北朝鮮の朝鮮中央通信は7日、先月23日に日韓両政府が締結した日韓軍事情報包括保護協定(GSOMIA)に対して侵略的軍事協定締結であり米国が強迫したと非難する論評を配信した。

論評は、協定の締結に対して「南朝鮮占領米帝侵略軍司令官が『勇敢な決定』『韓米連合軍の協力を増進させうる措置』だとおだて、ホワイトハウスと米国防総省も『歓迎』の声明を出す、どうすると騒ぎ立てた」と指摘。

さらに、「かいらいと日本の反動層間の軍事協定締結を執ようにあおり立て、強迫してきた背後勢力がほかならぬ米国であるということをはっきりと示している」と主張した。

また、「かいらいが極度の政治的危機にもかかわらず、『軍事作戦を行うように』日本との軍事協定締結をたった27日目に強行締結したことにはまさに、自国の利益のためなら生ける屍までも利用する米国の黒い魔手が深く伸ばされている」と強調した。

そのうえで、「極度にごう慢無道で破廉恥な米国はまたもや南朝鮮・日本間の『相互軍需支援協定』の締結まで強いてアジア版NATOである3角軍事同盟の構築を最終的に完成しようとしている」と非難した。

朝鮮中央通信の報道全文は次のとおり。

侵略的軍事協定締結に伸びた黒い魔手 朝鮮中央通信社論評

【平壌12月7日発朝鮮中央通信】南朝鮮・日本間の軍事情報保護協定締結に対する南朝鮮人民と地域諸国の強い反対、排撃とは相反して快哉を叫ぶ勢力もある。

協定が締結されるやいなや、南朝鮮占領米帝侵略軍司令官が「勇敢な決定」「韓米連合軍の協力を増進させうる措置」だとおだて、ホワイトハウスと米国防総省も「歓迎」の声明を出す、どうすると騒ぎ立てた。

これは、かいらいと日本の反動層間の軍事協定締結を執ようにあおり立て、強迫してきた背後勢力がほかならぬ米国であるということをはっきりと示している。

先日、米国務省東アジア・太平洋担当次官補代行が米国政府は久しい前から「韓日間の軍事情報保護協定締結を督励」し、「協定に関連する論議に直接参加したりした」と言ったのはこれに対する論駁(ばく)できない証拠となる。

南朝鮮のかいらいと日本の反動層の軍事協定締結は徹頭徹尾、北東アジア地域で覇権を握ろうとする米国の戦略的利害関係によるものである。

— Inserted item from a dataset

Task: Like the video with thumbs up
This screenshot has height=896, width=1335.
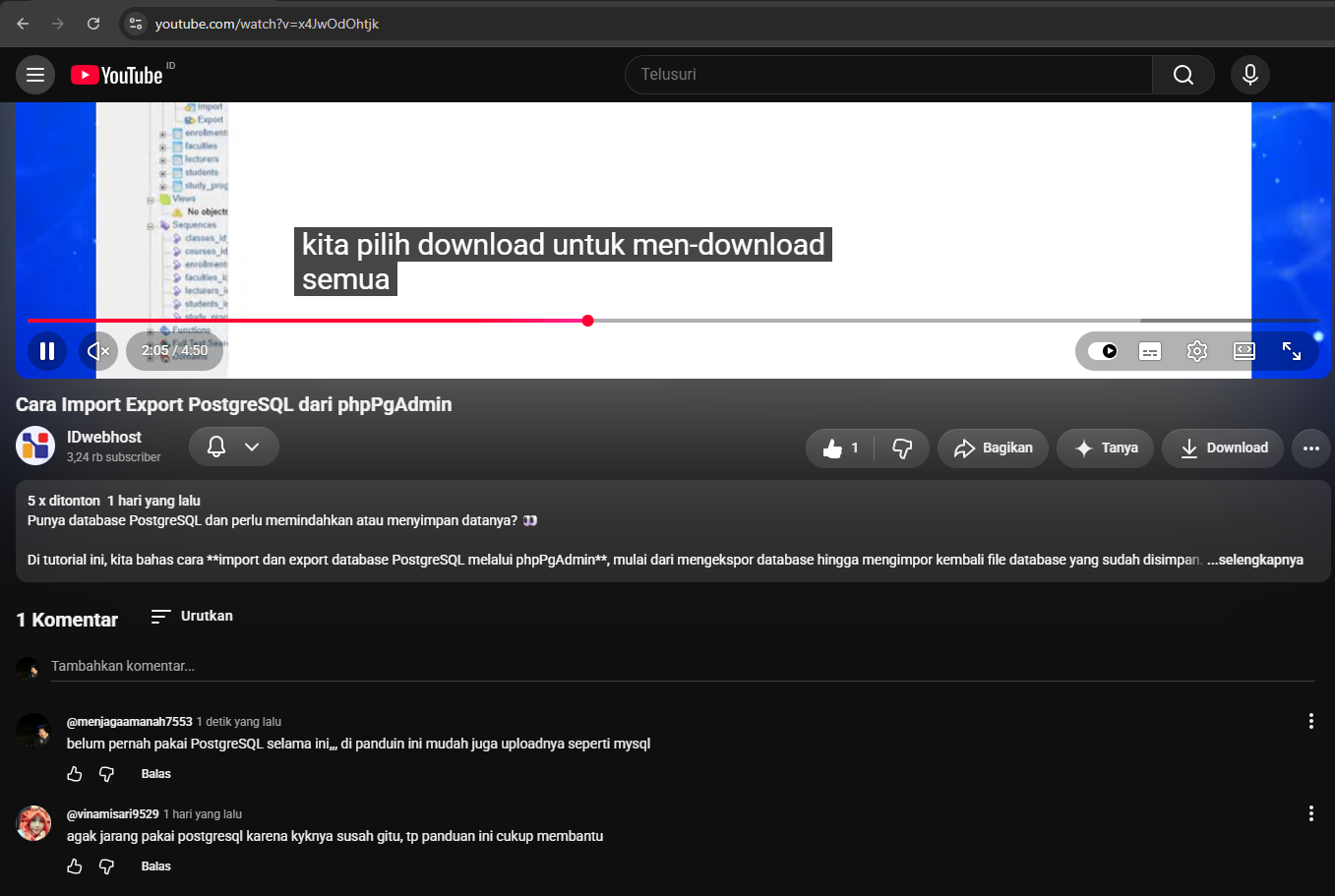Action: tap(841, 448)
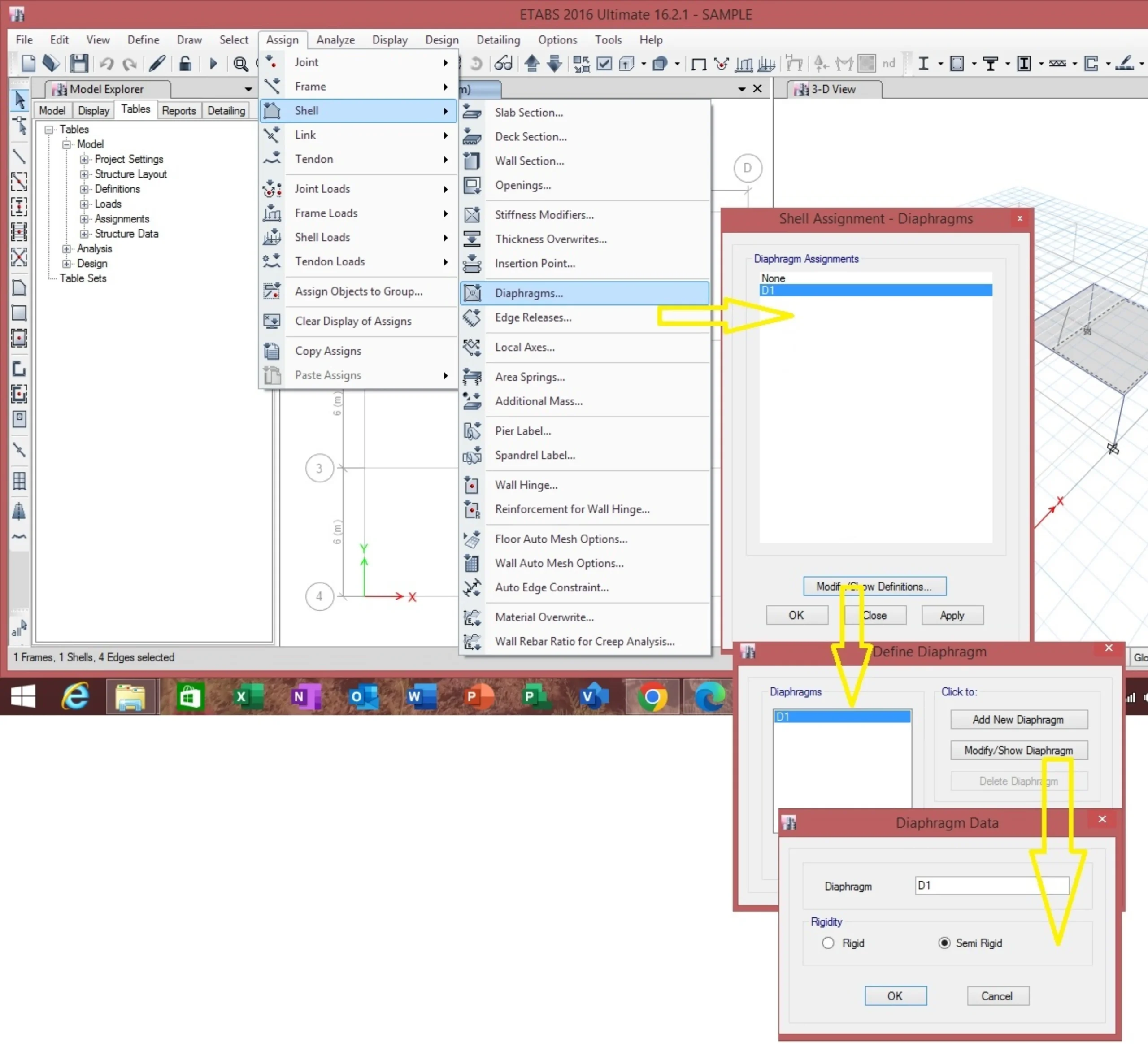Click the Run Analysis play icon

coord(213,63)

地域外の国である米国は、対アジア支配戦略実現のために現地の手先である南朝鮮と日本を引き入れて侵略的な3角軍事同盟を構築しようと画策している。

すでに、手先らとの縦的軍事協力システムを完備した米国は、3角軍事同盟形成の最終段階である南朝鮮と日本間の横的協力システムを確立するために執ように策動した。

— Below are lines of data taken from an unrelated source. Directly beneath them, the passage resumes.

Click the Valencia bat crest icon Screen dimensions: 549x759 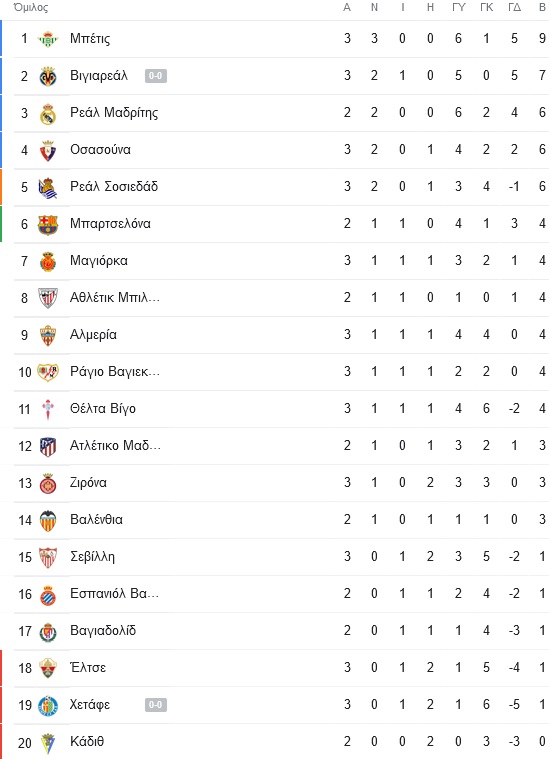click(x=47, y=520)
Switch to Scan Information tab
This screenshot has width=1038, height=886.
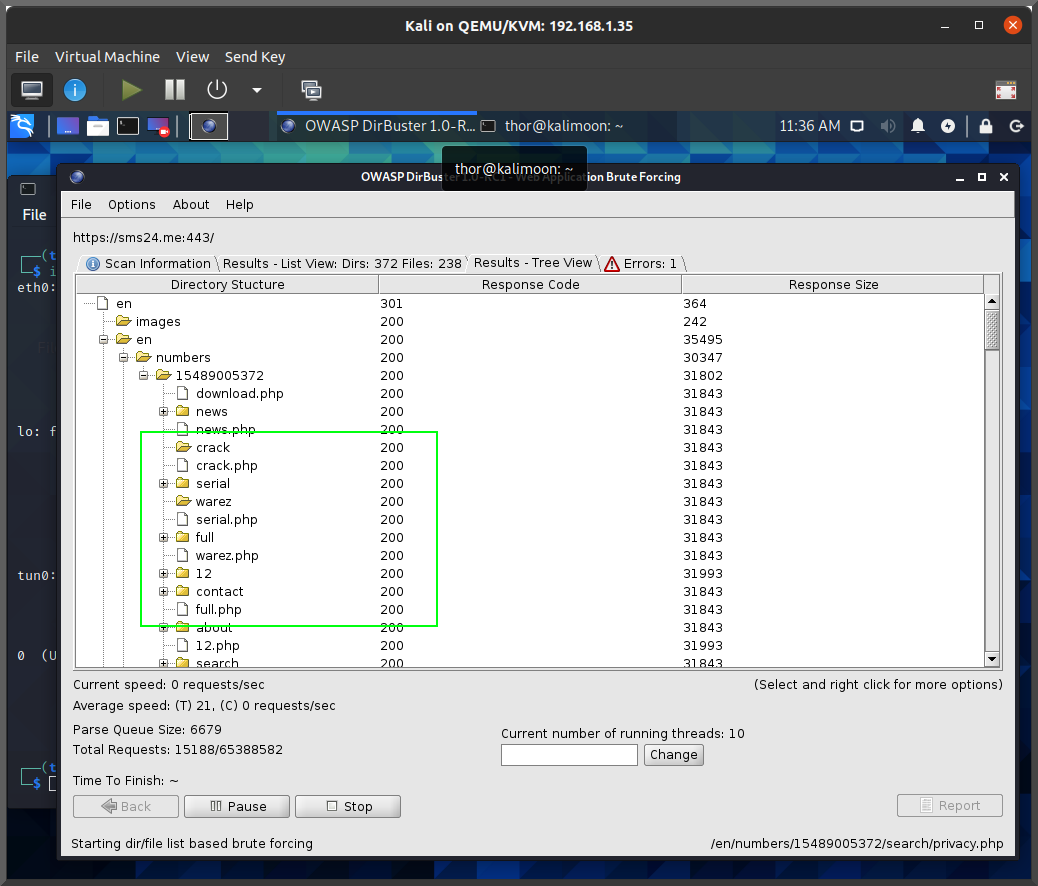(149, 264)
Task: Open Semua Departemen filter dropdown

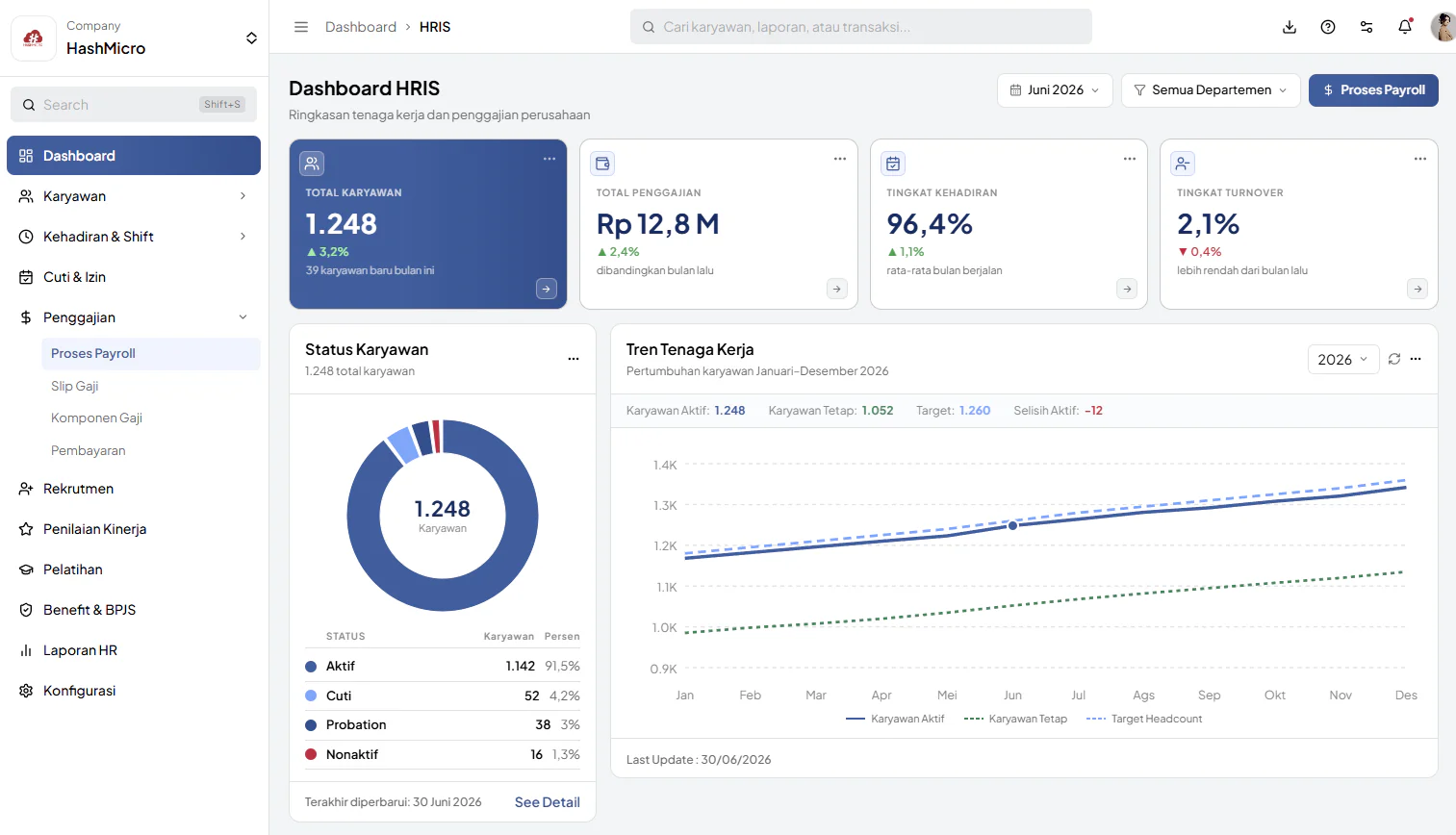Action: click(x=1211, y=90)
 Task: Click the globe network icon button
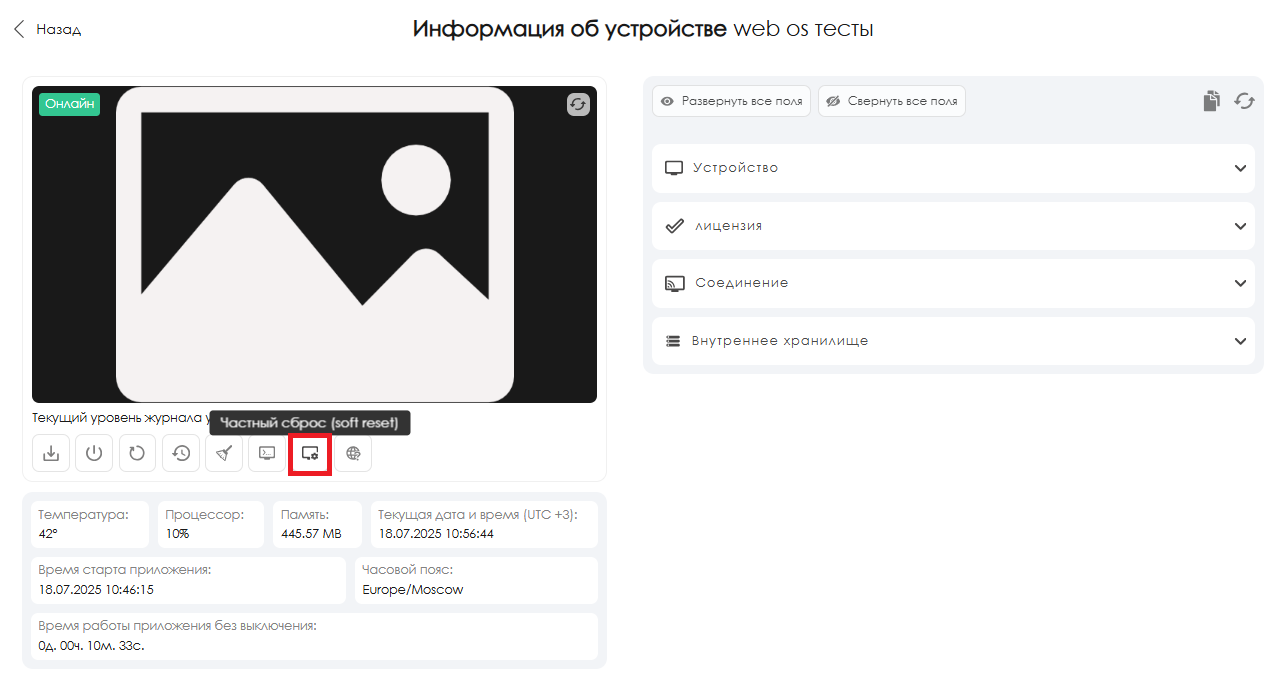point(353,453)
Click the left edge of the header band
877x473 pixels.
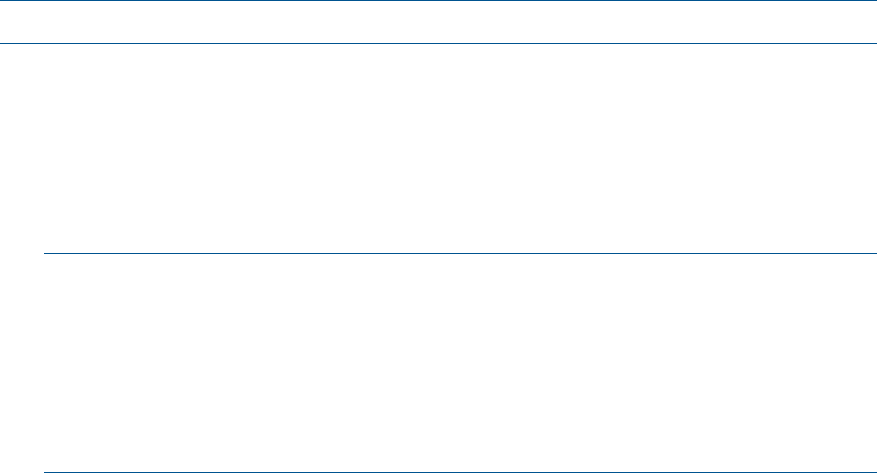4,22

しかし、わが民族の千年来の敵である日本と南朝鮮間には歴史的・人倫道徳的問題によって先鋭で重大な軍事分野における協定が締結されることができなかった。

事大・売国で悪名高い李明博「政府」も米国のそそのかしの下でこの協定締結を推し進めようとしていて、南朝鮮各界の強い反対にぶつかって退かなければならなくなった。

米国は、親米・親日が骨髄に徹した朴槿恵一味が政権を執った機会に、日本と南朝鮮間の性奴隷問題「合意」を成し遂げるようにしたのに続き、「情報共有」「拡張抑止力提供」、各種の共同訓練など3者間の軍事「共助」をさらに拡大しながら目下の同盟者らを軍事協定締結へとそそのかした。

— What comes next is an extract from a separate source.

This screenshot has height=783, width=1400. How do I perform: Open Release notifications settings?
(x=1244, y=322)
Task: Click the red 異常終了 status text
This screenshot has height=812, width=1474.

かいらいが極度の政治的危機にもかかわらず、「軍事作戦を行うように」日本との軍事協定締結をたった27日目に強行締結したことにはまさに、自国の利益のためなら生ける屍までも利用する米国の黒い魔手が深く伸ばされている。

今、南朝鮮の各野党と各階層の人々は「協定締結は安保優先主義ではなく、従米優先主義」「中国とロシアを狙った『韓・米・日軍事同盟』のためのもの」「地域の深刻な葛藤(とう)と不安定性を増大させる」とその本質と危険性を暴きながら売国協定の廃棄、「源泉無効」を主張している。

極度にごう慢無道で破廉恥な米国はまたもや南朝鮮・日本間の「相互軍需支援協定」の締結まで強いてアジア版NATOである3角軍事同盟の構築を最終的に完成しようとしている。

北東アジア地域の国と人民は、朝鮮半島と地域の平和、安定を破壊する主犯である米国とその手先らの策動に警戒心を高めなければならない。